SELECTED EXCERPT:
>> BEGIN
The Container Escape

lesson
namespaces
capabilities
seccomp
docker-security
container-isolation
attack-surface
l2 ---# The Container Escape

Topics: namespaces, capabilities, seccomp, Docker security, container isolation, attack surface Level: L2 (Operations) Time: 60–75 minutes Prerequisites: Basic container understanding helpful but not required

The Mission¶

Your security team asks: "If an attacker gets code execution inside a container, what can they reach?" The honest answer, for most default Docker configurations, is: more than you'd like.

Containers are not VMs. They share the host kernel. The isolation comes from Linux kernel features — namespaces, cgroups, capabilities, seccomp — and each one has limits, edge cases, and well-known bypasses.

This lesson breaks container security by examining each isolation layer, understanding what it prevents, and seeing what happens when it's misconfigured. You'll understand container isolation deeply enough to harden it — or to explain to your CISO exactly what the risk is.

The Isolation Stack¶

A container is a process with restrictions applied by the kernel:

Normal process   →   Container process
     ↓                      ↓
Full filesystem  →   Mount namespace (restricted view)
All PIDs visible →   PID namespace (only sees its own processes)
Host network     →   Network namespace (isolated network stack)
All capabilities →   Dropped capabilities (reduced privileges)
All syscalls     →   Seccomp filter (blocked dangerous syscalls)
No cgroup limits →   Cgroup limits (CPU, memory, I/O)
Root UID = root  →   User namespace (UID 0 in container ≠ UID 0 on host)

Each layer is a defense. Remove any one, and you open an attack path.

Layer 1: Namespaces — What the Container Can See¶

Linux has 7 namespace types. Each one isolates a different kernel resource:

Namespace	Isolates	Kernel version
PID	Process IDs	2.6.24 (2008)
NET	Network stack (interfaces, routing, ports)	2.6.29 (2009)
MNT	Filesystem mount points	2.4.19 (2002)
UTS	Hostname and domain name	2.6.19 (2006)
IPC	Inter-process communication (shared memory, semaphores)	2.6.19 (2006)
USER	User and group IDs	3.8 (2013)
CGROUP	Cgroup hierarchy view	4.6 (2016)
>> END
INFORMATION PROVIDED:
>> BEGIN
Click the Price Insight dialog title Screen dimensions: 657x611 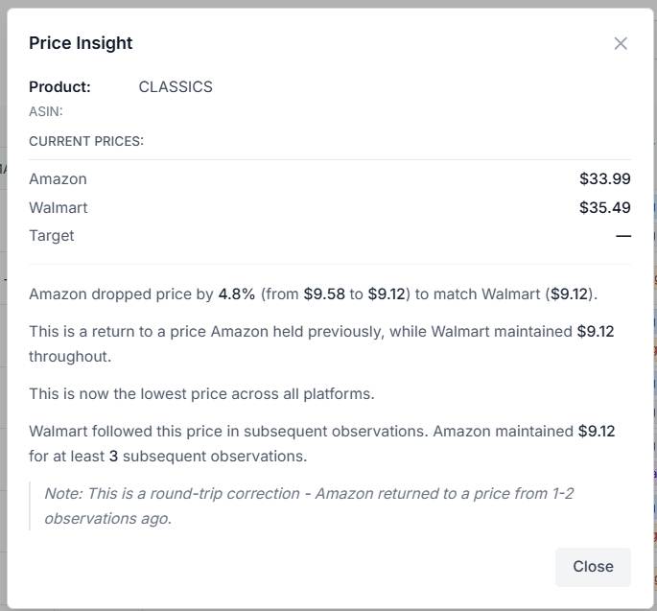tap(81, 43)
>> END
>> BEGIN
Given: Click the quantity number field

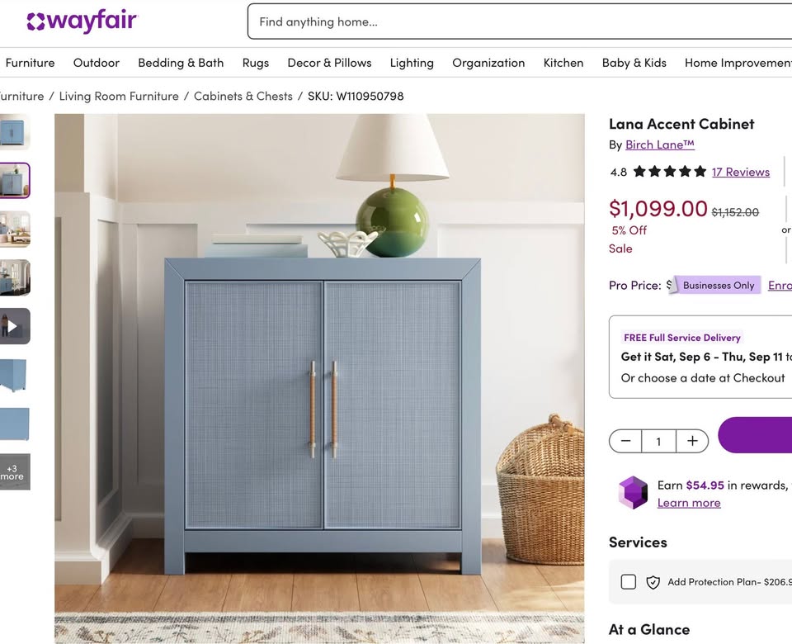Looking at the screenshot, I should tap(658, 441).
>> END
STATED GOAL:
Extract from the container isolation lesson the passage from "This lesson breaks" up to and including "capabilities (reduced privileges)", copying it word for word. Answer using only the container isolation lesson; the rows play no part in what follows.

TASK OUTPUT:
This lesson breaks container security by examining each isolation layer, understanding what it prevents, and seeing what happens when it's misconfigured. You'll understand container isolation deeply enough to harden it — or to explain to your CISO exactly what the risk is.

The Isolation Stack¶

A container is a process with restrictions applied by the kernel:

Normal process   →   Container process
     ↓                      ↓
Full filesystem  →   Mount namespace (restricted view)
All PIDs visible →   PID namespace (only sees its own processes)
Host network     →   Network namespace (isolated network stack)
All capabilities →   Dropped capabilities (reduced privileges)